Quick and clean: advanced Python for data science in biology
National course open for PhD students, postdocs, researchers and other employees in need of Advanced Python skills within all Swedish universities.
Application opens: April 12
Application deadline: May 20
Confirmation to accepted students: June 1
Course dates: Four days, June 11 – 15, 2018. OBS: June 14 (Thursday) is off.
Responsible teachers: Sergiu Netotea
If you do not receive information according to the above dates please contact: Sergiu Netotea, email@example.com.
A course fee* of 1300 SEK will be invoiced to accepted participants. This includes lunches, coffee and snacks.
*Please note that NBIS cannot invoice individuals
The course is built around Python philosophy of being quick and clean (the so called Zen of Python) and thus assumes anything taking more than three days to learn is probably not worth the effort. For convenience it is structured based on the industry way of classifying big data jobs: data analytics, data science, data engineering. A fourth day is reserved for your own effort: you will pick one real omics subject from a given task list or you will use Python in your project under our assistance.

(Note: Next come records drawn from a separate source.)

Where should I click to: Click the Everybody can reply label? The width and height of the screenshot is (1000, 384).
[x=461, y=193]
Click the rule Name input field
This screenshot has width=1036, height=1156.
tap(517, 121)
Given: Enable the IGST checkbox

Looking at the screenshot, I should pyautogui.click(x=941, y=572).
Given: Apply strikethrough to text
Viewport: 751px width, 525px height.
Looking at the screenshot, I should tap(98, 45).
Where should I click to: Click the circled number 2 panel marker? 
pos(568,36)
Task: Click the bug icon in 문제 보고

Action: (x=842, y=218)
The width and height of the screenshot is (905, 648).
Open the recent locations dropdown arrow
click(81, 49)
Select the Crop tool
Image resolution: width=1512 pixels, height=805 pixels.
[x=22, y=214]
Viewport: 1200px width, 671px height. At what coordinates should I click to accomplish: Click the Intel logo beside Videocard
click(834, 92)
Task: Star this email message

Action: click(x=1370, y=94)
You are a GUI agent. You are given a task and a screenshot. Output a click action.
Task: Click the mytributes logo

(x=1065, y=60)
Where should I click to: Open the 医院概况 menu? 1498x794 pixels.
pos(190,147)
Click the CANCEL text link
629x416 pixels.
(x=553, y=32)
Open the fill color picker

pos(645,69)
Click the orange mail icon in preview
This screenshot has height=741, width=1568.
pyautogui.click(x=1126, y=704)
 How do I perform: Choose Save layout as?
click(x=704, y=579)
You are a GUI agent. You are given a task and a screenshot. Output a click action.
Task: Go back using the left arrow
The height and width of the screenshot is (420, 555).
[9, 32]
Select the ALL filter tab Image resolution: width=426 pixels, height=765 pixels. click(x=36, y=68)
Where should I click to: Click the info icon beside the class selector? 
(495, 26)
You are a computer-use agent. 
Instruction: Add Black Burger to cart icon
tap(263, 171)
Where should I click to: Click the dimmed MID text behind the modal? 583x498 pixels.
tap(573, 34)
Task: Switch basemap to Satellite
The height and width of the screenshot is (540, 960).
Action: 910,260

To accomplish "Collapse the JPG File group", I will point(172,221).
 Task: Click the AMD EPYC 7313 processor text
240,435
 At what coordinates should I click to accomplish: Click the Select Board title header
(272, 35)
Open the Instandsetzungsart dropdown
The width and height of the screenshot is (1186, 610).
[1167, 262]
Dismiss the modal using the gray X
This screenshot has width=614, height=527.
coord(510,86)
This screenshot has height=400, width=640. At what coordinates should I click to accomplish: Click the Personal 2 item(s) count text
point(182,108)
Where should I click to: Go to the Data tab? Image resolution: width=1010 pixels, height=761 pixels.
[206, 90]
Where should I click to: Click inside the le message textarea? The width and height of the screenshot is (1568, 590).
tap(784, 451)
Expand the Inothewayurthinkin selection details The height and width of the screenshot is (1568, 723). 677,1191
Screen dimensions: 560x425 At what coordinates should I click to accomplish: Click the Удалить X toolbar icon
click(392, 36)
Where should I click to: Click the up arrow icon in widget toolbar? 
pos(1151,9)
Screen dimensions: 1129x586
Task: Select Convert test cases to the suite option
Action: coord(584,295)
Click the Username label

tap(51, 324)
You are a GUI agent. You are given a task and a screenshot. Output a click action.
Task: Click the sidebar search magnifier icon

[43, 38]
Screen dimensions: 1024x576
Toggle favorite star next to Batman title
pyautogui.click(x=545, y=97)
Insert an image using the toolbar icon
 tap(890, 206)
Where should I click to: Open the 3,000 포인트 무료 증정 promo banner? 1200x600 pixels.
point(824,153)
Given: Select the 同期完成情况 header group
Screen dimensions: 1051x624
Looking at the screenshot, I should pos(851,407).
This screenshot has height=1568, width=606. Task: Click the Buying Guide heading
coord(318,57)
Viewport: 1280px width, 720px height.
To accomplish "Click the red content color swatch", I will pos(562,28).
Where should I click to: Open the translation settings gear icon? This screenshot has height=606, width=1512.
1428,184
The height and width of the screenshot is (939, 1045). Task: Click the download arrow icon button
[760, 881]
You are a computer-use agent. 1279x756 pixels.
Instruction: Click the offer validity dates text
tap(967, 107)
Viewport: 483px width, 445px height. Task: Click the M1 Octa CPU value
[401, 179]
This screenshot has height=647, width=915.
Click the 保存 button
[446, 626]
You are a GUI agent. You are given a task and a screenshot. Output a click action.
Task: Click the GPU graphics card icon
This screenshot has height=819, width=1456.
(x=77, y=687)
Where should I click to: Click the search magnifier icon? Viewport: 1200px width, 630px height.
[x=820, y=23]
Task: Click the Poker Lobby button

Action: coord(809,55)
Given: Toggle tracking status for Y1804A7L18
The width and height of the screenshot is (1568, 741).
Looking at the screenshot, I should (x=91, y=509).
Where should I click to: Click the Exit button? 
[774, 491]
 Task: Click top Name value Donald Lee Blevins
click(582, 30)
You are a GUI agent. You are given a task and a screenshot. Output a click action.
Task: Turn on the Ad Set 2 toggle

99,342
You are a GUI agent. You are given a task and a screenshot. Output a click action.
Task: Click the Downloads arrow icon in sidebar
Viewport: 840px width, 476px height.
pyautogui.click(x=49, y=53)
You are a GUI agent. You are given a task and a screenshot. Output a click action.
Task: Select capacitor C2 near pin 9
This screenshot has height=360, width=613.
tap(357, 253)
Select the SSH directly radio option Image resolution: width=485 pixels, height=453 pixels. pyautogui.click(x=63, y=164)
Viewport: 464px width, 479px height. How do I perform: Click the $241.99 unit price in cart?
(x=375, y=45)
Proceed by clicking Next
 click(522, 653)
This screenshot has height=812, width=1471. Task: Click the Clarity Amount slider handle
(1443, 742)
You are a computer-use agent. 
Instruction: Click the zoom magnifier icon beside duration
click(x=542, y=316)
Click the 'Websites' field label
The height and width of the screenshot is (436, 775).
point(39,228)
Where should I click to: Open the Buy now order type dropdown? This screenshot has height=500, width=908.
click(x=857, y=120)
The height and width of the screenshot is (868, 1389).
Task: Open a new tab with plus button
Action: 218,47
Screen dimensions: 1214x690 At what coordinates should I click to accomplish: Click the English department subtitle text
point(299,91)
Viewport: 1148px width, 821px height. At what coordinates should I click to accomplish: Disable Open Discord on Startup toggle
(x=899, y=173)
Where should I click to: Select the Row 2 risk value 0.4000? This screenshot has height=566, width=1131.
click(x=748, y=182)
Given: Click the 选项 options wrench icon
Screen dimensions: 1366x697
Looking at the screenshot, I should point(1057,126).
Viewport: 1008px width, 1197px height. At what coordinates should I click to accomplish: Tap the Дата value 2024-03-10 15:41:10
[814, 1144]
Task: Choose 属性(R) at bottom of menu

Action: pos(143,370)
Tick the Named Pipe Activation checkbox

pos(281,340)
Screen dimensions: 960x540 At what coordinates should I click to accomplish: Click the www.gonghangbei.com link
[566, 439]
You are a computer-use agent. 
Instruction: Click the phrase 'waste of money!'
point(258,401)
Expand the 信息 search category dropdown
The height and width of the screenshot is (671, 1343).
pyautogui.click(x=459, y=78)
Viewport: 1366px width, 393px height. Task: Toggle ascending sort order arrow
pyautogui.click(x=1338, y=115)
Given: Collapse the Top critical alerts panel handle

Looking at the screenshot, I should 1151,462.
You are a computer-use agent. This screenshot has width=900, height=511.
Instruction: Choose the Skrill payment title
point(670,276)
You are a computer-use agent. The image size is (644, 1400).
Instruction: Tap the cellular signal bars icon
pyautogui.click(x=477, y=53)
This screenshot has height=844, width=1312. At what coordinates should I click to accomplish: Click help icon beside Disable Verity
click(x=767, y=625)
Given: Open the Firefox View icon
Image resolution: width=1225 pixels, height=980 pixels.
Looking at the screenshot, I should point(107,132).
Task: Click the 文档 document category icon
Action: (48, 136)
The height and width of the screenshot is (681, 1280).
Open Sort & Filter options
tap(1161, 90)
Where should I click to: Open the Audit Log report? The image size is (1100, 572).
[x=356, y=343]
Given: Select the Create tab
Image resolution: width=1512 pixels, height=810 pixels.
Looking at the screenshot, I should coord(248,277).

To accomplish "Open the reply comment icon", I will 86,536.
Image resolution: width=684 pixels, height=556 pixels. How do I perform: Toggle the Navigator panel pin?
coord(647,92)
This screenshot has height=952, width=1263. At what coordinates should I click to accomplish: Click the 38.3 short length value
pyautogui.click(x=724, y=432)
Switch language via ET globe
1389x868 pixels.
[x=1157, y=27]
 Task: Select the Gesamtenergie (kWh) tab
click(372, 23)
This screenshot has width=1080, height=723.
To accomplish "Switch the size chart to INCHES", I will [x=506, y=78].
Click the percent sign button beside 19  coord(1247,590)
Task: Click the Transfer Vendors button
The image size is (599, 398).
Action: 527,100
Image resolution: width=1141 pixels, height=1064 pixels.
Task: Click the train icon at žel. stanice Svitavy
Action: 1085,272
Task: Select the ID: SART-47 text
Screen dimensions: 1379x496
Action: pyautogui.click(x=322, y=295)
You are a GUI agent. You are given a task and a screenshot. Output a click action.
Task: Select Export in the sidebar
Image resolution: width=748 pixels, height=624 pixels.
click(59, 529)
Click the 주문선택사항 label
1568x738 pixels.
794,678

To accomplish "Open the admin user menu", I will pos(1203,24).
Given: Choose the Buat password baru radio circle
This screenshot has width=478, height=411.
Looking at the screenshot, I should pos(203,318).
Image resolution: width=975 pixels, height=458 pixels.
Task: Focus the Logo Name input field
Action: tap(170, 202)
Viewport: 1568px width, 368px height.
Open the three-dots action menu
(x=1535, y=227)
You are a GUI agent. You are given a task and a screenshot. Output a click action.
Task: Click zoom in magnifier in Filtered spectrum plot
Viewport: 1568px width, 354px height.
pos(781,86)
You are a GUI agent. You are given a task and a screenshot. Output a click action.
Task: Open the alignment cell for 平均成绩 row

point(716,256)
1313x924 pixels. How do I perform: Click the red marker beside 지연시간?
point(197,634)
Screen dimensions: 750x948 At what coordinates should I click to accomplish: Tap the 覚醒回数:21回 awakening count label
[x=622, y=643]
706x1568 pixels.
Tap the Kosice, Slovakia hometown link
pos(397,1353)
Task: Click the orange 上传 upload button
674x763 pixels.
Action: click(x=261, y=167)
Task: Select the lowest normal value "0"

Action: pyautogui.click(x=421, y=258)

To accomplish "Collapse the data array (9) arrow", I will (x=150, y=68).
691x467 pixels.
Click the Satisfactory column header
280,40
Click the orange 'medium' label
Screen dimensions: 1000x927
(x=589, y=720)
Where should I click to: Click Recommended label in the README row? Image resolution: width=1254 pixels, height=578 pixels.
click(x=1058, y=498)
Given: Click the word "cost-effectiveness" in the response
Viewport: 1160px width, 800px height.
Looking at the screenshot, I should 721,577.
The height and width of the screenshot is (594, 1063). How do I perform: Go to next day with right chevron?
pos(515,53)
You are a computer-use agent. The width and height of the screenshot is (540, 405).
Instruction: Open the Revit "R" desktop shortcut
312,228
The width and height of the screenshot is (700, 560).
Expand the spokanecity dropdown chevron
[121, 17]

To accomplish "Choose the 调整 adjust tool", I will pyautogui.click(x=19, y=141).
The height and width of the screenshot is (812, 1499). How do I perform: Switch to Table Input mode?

Day 1: The first day is also the most essential day in terms of Python programming. It is targeted to custom scientific computing and data mining, so you learn how to adapt a method, or port one from a different language, or glue a remote call to it, also how to find information or mine it using web services. You also get an idea of how to achieve everything with a language.
Day 2: This day has a smaller focus on actual programming and a more practical focus on how to perform machine learning, statistical learning and pattern recognition. This day builds on the “science stack” libraries and makes heavy use of scikit-learn and other more exotic libraries.
Day 3: This day is dedicated to engineering the computing infrastructure and Python’s role in it. What is the state of the computing infrastructure today, how to use Python to organize your workflow with efficiency and reproducibility in mind, how to run it on clouds and GPU machines?
We aim for a balance between lecturing and exercise, but lecturing dominates in the first three days. Jupyter (jupyter.org) is used for taking notes, self study, hands on task and interaction. You will learn how to use it in class. Questions are welcome at any time. You will be asked to prepare some things on your laptop a week before the course starts. We will also use a slack channel for communication. There will be daily fika and one dinner.
The creator and organizer of this course is Sergiu Netotea, researcher in bioinformatics at Chalmers, Gothenburg. Sergiu is member of NBIS (National Bioinformatics Infrastructure for Sweden), working in the long term support branch. NBIS is a national infrastructure project for Sweden, offering various Bioinformatics services. This is his staff page.
Required for being able to follow the course and complete the computer exercises:
- A laptop with any OS.
- Python, R or any other computer language basic knowledge.
- Basic skills handling your own computer.
- For those interested in tasks involving cloud computing, access to Amazon AWS is required. (user configuration)
- You have bioinformatics or systems biology background, statistical and machine learning skills.
- Have Linux on your laptop, or access to a Linux server.
- You did programming before (not just courses) and can handle the command line.
- Have a good idea for a task you want to achieve on the fourth day.
Due to limited space the course can accommodate maximum of 15 participants. If we receive more applications, participants will be selected based on several criteria. Selection criteria include correct entry requirements, motivation to attend the course as well as gender and geographical balance.